前回の記事はこちらです。
ユメちゃんは小股でちょこちょこと歩く人だ。
少しずつ私がいる方に近づいてくる。
まだ私が立っていることには気が付いていない。けれど、彼女の職場の位置を考えれば、今私が立っている場所まで歩いてくるのは明白だ。
回れ右して逃げるのはおかしい。
逃げれば余計悪目立ちする、ならば。
「ユメちゃん、久しぶり」
私は腹を据えて自分から彼女に声をかけた。
「あ、けいちゃん。気がつかなかったよー。元気?」
少しだけ歩く速度を上げて私の方へユメちゃんが来た。
私も数歩、彼女のいる方へ歩みを進める。
「うん、最近寒いねー。年末は?実家帰った?」
まずは適当な世間話を。
それだけで終わるなら、それでいい。
「うん。コロナだし、長居はしなかったけど、一応、会いに行ったよー。相手の両親のところには。私の実家には行かなかったけど」
「そうなんだー」
「けいちゃんは行ったの?」
「うーん、うちも夫の実家だけ。私の実家はちょっと遠いし、流石にね」
「あー飛行機乗らなきゃだもんね。里帰り大変だよね」
それからしばし、コロナへの愚痴が続いた。
コロナのせいで遠い実家に帰りづらいのはみんな一緒である。
コロナに早く終息してほしい。
それは、今現在、世界中の人たちが、人種・国籍関係なく、共に強く抱いている願いに違いない。
つまり話題の中でも、もっとも問題が起きにくい、平和な話題である。

» 保存データ
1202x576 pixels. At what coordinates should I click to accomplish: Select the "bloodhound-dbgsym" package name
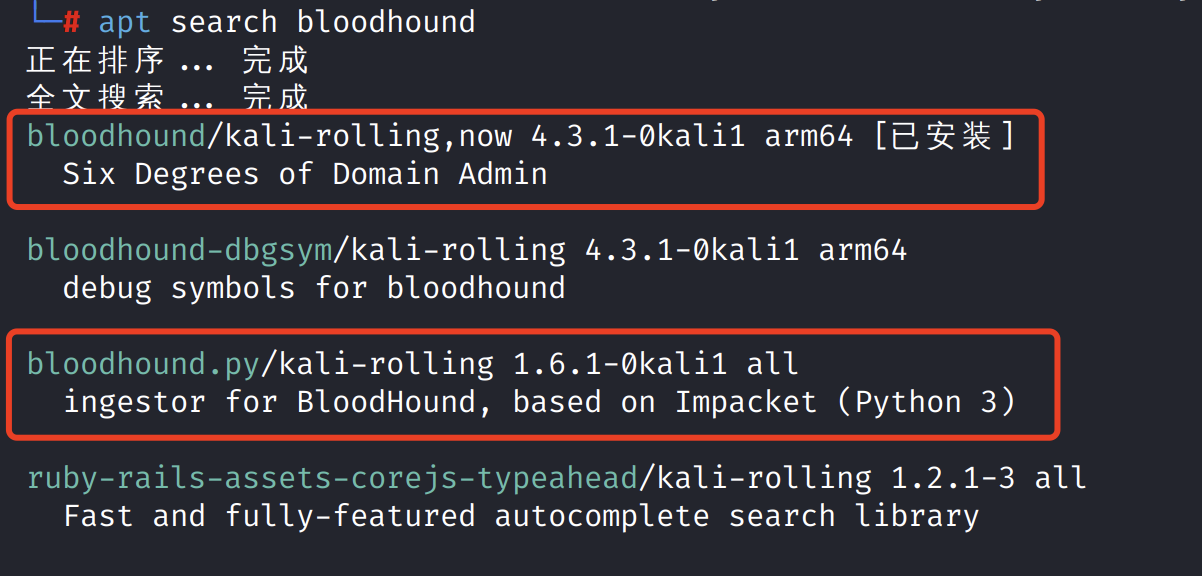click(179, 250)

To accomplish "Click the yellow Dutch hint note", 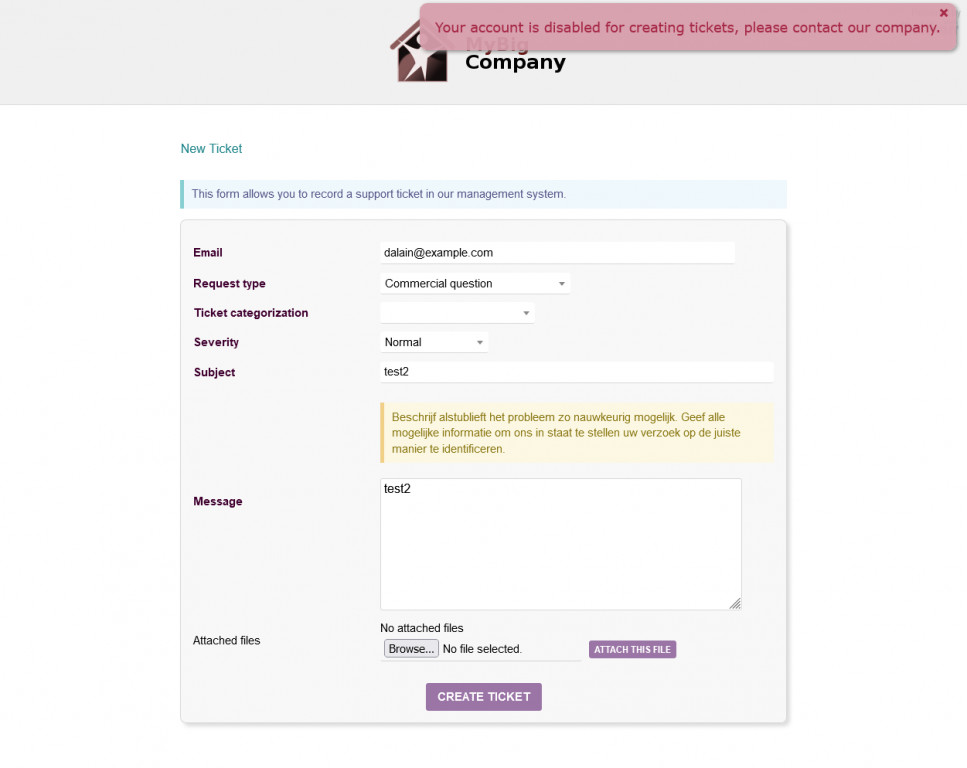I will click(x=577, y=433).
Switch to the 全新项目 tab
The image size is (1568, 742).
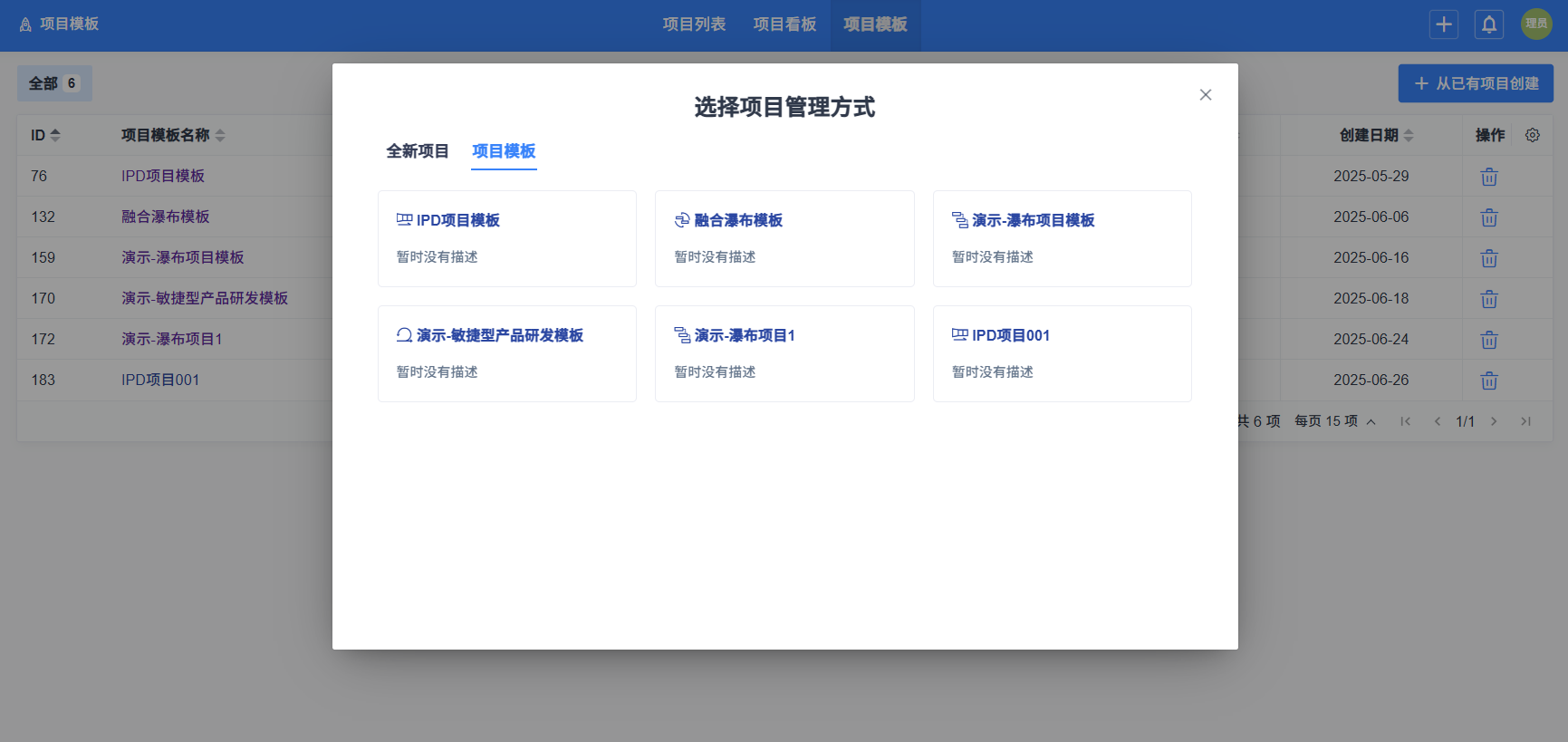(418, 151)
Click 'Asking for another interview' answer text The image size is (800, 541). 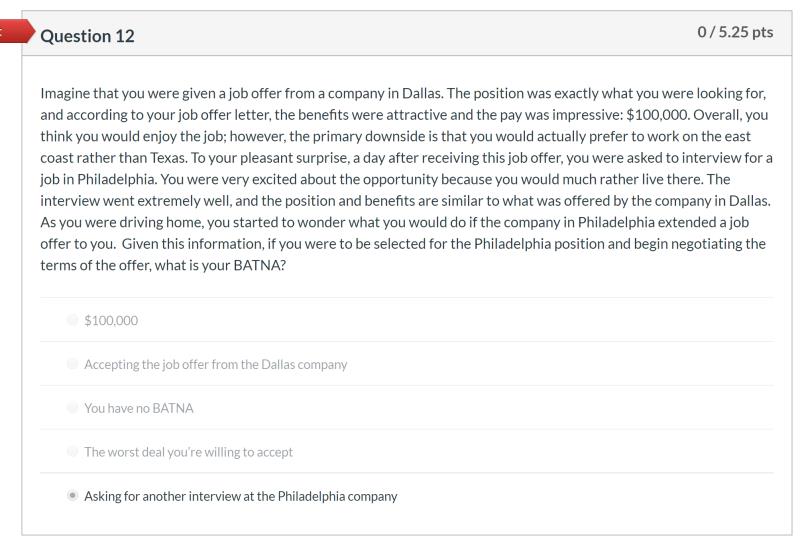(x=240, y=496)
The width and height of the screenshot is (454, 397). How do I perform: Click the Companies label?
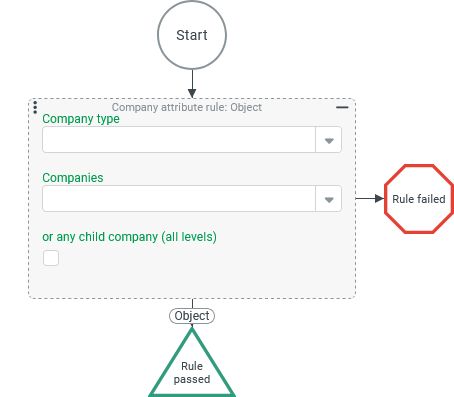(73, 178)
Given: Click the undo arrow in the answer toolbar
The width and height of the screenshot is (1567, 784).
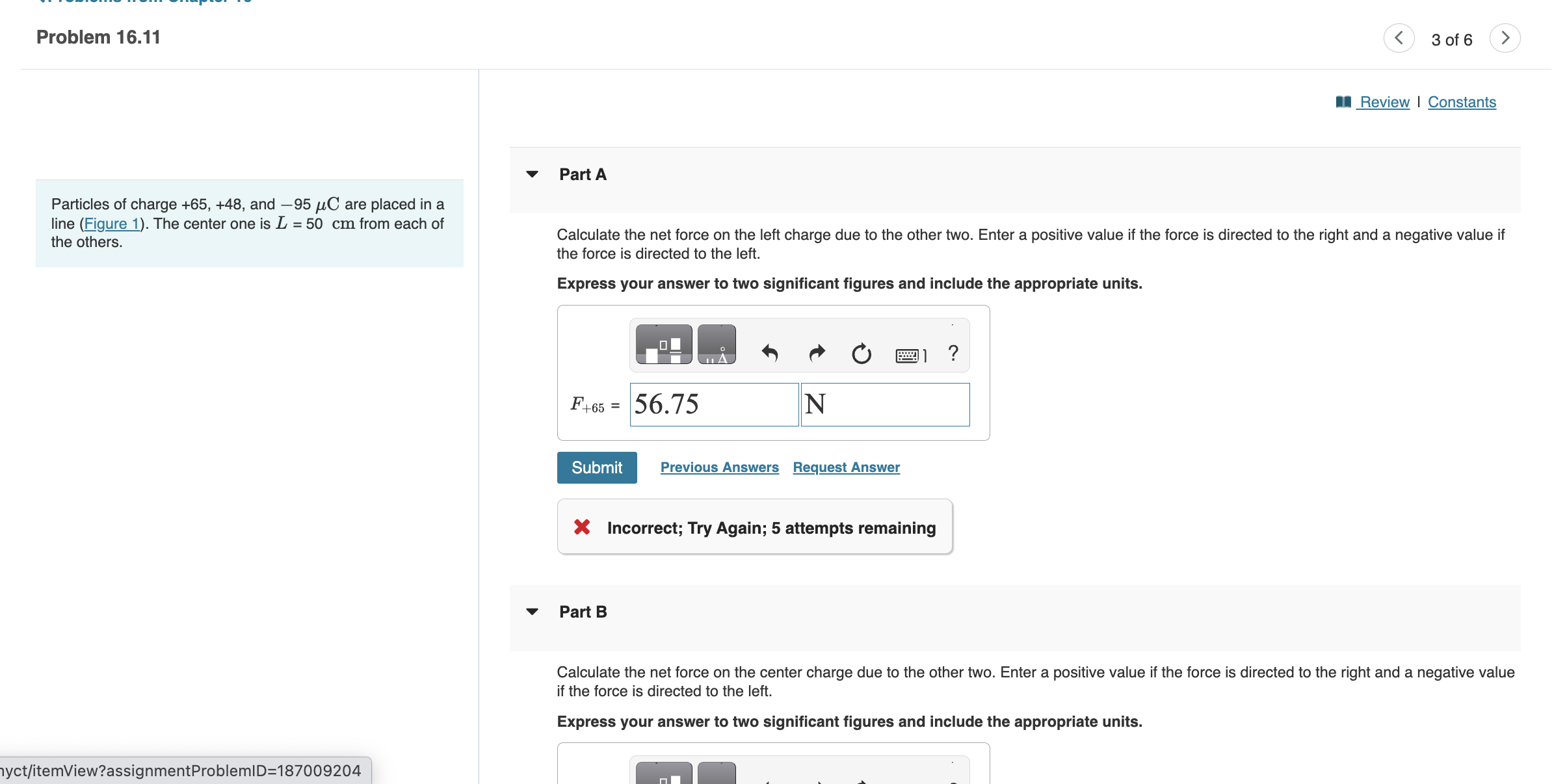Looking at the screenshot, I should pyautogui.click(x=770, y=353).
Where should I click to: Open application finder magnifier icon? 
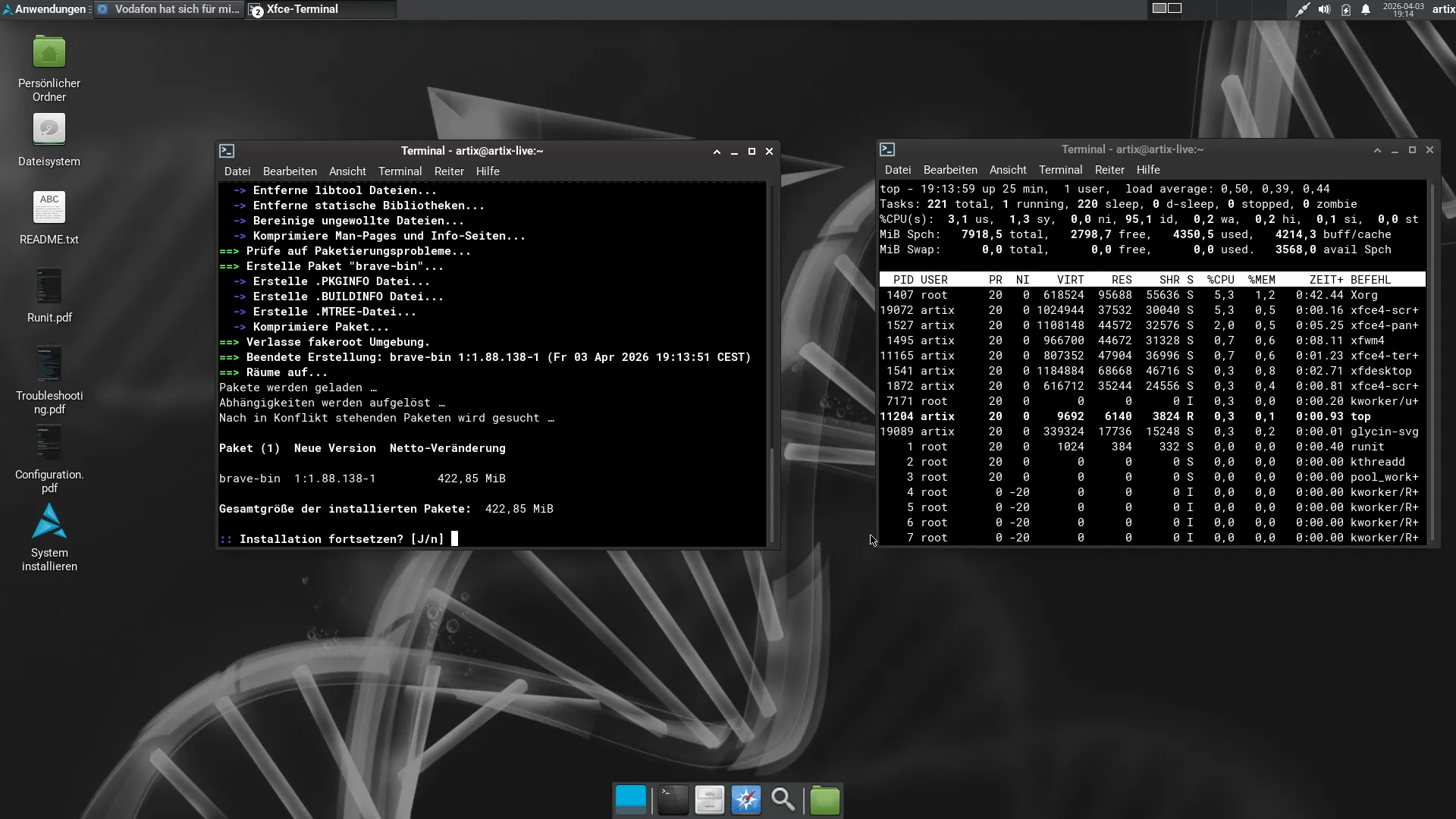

» 練習課題
1. 本文から、「私も数歩、彼女のいる方へ歩みを進める。」から「コロナに早く終息してほしい。」までの部分を一字も変えずに抜き出してください。
2. 本文に書かれていることをもとに、次の問いに答えてください。
(a) ユメちゃんはどのような歩き方をする人ですか。
(b) 年末、ユメちゃんは誰の両親のところへ会いに行きましたか。
(c) けいちゃんが実家に帰るには、何に乗らなければならないと言われていますか。

» 課題の解答
1.
私も数歩、彼女のいる方へ歩みを進める。
「うん、最近寒いねー。年末は?実家帰った?」
まずは適当な世間話を。
それだけで終わるなら、それでいい。
「うん。コロナだし、長居はしなかったけど、一応、会いに行ったよー。相手の両親のところには。私の実家には行かなかったけど」
「そうなんだー」
「けいちゃんは行ったの?」
「うーん、うちも夫の実家だけ。私の実家はちょっと遠いし、流石にね」
「あー飛行機乗らなきゃだもんね。里帰り大変だよね」
それからしばし、コロナへの愚痴が続いた。
コロナのせいで遠い実家に帰りづらいのはみんな一緒である。
コロナに早く終息してほしい。

2.
(a) 小股でちょこちょこと歩く人です。
(b) 相手の両親のところです。
(c) 飛行機です。